__Excerpted text__
Now this comment tells me you really didn't read or digest my previous post. Here's what I said:

"Your Dish CBS HD feed is coming from KCBS in Los Angeles. It's exactly the same feed I get OTA. KCBS uses black bars for 4:3 material"

I see the exact same source material from CBS LA OTA as you see on Dish's CBS HD west feed. And with 4:3 material from CBS LA, there are thin black bars when I set the 921 to stretch mode.



> Do you see this problem your seeing while watching other stations and other programs?


Once again, reread my previous post. Yes, with KNBC, which broadcasts 1080i, when I stretch their 4:3 content with the 921, there are thin black side bars.

It is patently obvious to anyone that has a display that doesn't have too much overscan (mainly fixed pixel displays) that the 921 understretches when receiving a 1080i signal output from the 921 as 1080i. I haven't checked to see if there is understretching if the 921 is set to output 720p. It's somewhat irrelevant to me as I prefer the 921 to output 1080 to my plasma and LCD HD sets.

The fact that you don't see thin black bars when stretching 4:3 1080 material doesn't mean that there isn't a significant problem with understretching from the 921. It just means that your display has enough overscan that you don't see it. But other displays with less overscan than your set will see the thin bars.

When I had my RP HD set, I thought it was great. I thought it was perfect. It was ISF calibrated. It wasn't until I got my plasma that I realized it wasn't as great as I thought. As I mentioned above, there was much more overscan on the CRT set (perhaps it needed to be that way for the reasons I mentioned above) than on my plasma. Linearity was far from perfect, even after an ISF scan. Now direct view CRT HD sets may not be as subject to linearity problems as a RP 3 gun CRT set, but in general overscan will still be greater than a fixed pixel display's overscan.


----------



## boylehome (Jul 16, 2004)

__Extracted entries__
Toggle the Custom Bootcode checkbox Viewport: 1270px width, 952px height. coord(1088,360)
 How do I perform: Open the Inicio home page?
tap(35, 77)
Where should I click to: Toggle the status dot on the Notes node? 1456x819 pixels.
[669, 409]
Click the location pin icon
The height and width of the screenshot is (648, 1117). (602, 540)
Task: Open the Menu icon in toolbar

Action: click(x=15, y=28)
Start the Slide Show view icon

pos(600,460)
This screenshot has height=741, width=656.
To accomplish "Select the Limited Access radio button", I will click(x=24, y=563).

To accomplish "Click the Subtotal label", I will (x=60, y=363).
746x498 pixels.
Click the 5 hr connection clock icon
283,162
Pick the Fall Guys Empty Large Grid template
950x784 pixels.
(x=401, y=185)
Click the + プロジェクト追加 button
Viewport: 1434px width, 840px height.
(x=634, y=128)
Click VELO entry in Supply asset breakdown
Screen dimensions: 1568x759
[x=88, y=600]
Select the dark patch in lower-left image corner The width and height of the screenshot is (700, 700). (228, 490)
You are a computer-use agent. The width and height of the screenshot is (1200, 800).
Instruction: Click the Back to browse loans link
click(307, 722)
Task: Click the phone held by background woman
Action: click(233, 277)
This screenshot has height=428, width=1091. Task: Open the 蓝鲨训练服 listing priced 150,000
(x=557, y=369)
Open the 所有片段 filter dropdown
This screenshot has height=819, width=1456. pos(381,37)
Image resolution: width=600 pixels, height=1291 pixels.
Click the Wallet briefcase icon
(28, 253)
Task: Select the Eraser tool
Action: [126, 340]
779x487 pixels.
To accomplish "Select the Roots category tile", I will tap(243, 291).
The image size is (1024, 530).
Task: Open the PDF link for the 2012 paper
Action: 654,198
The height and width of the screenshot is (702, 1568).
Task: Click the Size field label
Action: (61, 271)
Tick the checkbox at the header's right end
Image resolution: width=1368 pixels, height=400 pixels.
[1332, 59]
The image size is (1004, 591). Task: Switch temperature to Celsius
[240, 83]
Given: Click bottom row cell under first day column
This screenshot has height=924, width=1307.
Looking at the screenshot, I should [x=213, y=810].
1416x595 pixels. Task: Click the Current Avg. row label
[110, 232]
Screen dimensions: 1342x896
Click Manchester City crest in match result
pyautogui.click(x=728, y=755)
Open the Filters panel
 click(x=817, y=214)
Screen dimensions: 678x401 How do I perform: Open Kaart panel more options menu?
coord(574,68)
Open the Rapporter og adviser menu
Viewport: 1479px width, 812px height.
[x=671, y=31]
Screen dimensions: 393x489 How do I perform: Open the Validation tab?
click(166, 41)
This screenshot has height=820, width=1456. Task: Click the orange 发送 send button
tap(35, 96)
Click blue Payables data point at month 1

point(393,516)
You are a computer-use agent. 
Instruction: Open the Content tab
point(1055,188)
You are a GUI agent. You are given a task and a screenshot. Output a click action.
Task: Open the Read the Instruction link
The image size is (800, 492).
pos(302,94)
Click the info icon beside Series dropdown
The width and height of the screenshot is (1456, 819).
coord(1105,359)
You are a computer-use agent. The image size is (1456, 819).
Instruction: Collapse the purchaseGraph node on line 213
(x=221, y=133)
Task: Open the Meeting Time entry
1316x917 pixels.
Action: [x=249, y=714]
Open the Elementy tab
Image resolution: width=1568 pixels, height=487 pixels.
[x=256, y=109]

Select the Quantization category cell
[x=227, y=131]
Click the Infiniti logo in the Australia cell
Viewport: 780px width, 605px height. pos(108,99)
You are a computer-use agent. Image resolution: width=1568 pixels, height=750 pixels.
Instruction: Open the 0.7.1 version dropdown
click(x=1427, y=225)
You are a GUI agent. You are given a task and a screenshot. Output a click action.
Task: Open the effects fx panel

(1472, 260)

__Task set__
1. Edit the records in the stretch from the line containing "The image size is (1004, 591)." through the end of the records, replacing "Filters" with "Layers" and keeping everything else the same.
2. Carry on the forum thread about the 921 understretching 4:3 material from the point where it stops.

__In response__
1.
The image size is (1004, 591). Task: Switch temperature to Celsius
[240, 83]
Given: Click bottom row cell under first day column
This screenshot has height=924, width=1307.
Looking at the screenshot, I should [x=213, y=810].
1416x595 pixels. Task: Click the Current Avg. row label
[110, 232]
Screen dimensions: 1342x896
Click Manchester City crest in match result
pyautogui.click(x=728, y=755)
Open the Layers panel
 click(x=817, y=214)
Screen dimensions: 678x401 How do I perform: Open Kaart panel more options menu?
coord(574,68)
Open the Rapporter og adviser menu
Viewport: 1479px width, 812px height.
[x=671, y=31]
Screen dimensions: 393x489 How do I perform: Open the Validation tab?
click(166, 41)
This screenshot has height=820, width=1456. Task: Click the orange 发送 send button
tap(35, 96)
Click blue Payables data point at month 1

point(393,516)
You are a computer-use agent. 
Instruction: Open the Content tab
point(1055,188)
You are a GUI agent. You are given a task and a screenshot. Output a click action.
Task: Open the Read the Instruction link
The image size is (800, 492).
pos(302,94)
Click the info icon beside Series dropdown
The width and height of the screenshot is (1456, 819).
coord(1105,359)
You are a computer-use agent. The image size is (1456, 819).
Instruction: Collapse the purchaseGraph node on line 213
(x=221, y=133)
Task: Open the Meeting Time entry
1316x917 pixels.
Action: [x=249, y=714]
Open the Elementy tab
Image resolution: width=1568 pixels, height=487 pixels.
[x=256, y=109]

Select the Quantization category cell
[x=227, y=131]
Click the Infiniti logo in the Australia cell
Viewport: 780px width, 605px height. pos(108,99)
You are a computer-use agent. Image resolution: width=1568 pixels, height=750 pixels.
Instruction: Open the 0.7.1 version dropdown
click(x=1427, y=225)
You are a GUI agent. You are given a task and a screenshot. Output a click action.
Task: Open the effects fx panel

(1472, 260)

2.
This is what I think happened. The engineers did some work on the software (L188). They made an adjustment that makes the picture under stretch in size when a station is broadcasting in 480p 4:3 ratio only. The 480i, 720p and 1080i are correct. It just happens with the broadcast of 480p in the 4:3 aspect ratio. It looks fine on the monitor in the regular/natural mode but when you stretch it to a 16:9, it is too short from side to side but the aspect doesn't overstretch the images which are proportionate in size and shape. I have noticed that some stations can manipulate the aspect ratio. One of my local OTA stations seems to have a switching problem. They have a 4:3 aspect for program but they have condensed it so it is more like a 3:4 aspect and the images say of people are very stretched vertically. I think that different monitors will have slightly aspect appearances, and lastly, we are all correct in what we have been thinking, but we just have a different aspect in front of us.


----------



## Bogney (Jul 11, 2003)

jsanders said:


> Do you understand why TVs -add- overscan? It is because the stations may not transmit stuff on the edges of the picture that looks good. So, TVs add a few % of overscan to get rid of it. You may well just be thinking it is underscanned when it is just 0% overscan.


I believe you have this backwards. Most televisions (especially old vacuum tube sets) were not capable maintaining anything close to a 0% horizontal overscan. The broadcasters knew this and came up with a "safe title area". Anything deemed important was supposed to be away from the edges so that even a set with a huge amount of overscan would see the information. However, the is nothing inappropriate with the video outside this safe area. (One exception might be at the top edge of the picture where there is the possibility of seeing some vertical interval information on some stations).

Jerry G- Your analysis of the horizontal stretch modes is 100% correct. 720p video is accurately stretched. 1080i video is not nearly stretched as much. This has nothing to do with overscan on anyones TV. It is just more obvious on a near 0% overscan set watching CBS east which has gray side bars.


----------



## Jerry G (Jul 12, 2003)

Bogney said:


> Jerry G- Your analysis of the horizontal stretch modes is 100% correct. 720p video is accurately stretched. 1080i video is not nearly stretched as much. This has nothing to do with overscan on anyones TV. It is just more obvious on a near 0% overscan set watching CBS east which has gray side bars.


Thanks for the confirmation. Just to add, the understretch will occur with any 4:3 content being broadcast as 1080 when the stretch mode is applied and if the station is not first altering the 4:3 image by zooming it as some ABC stations do with their 4:3 material. Of course, the understretch exists even with widescreen material, but it doesn't come into play as no one would stretch widescreen content.

My concern here is that the Eldon engineers may not be using a plasma or LCD to evaluate how much they stretch the image. If they are using a CRT display, they may not see the understretch that those us with plasmas or LCDs (or any set with only a small amount of overscan) will see. The engineers need to evaluate the stretch on a plasma or LCD set.


----------



## Jerry G (Jul 12, 2003)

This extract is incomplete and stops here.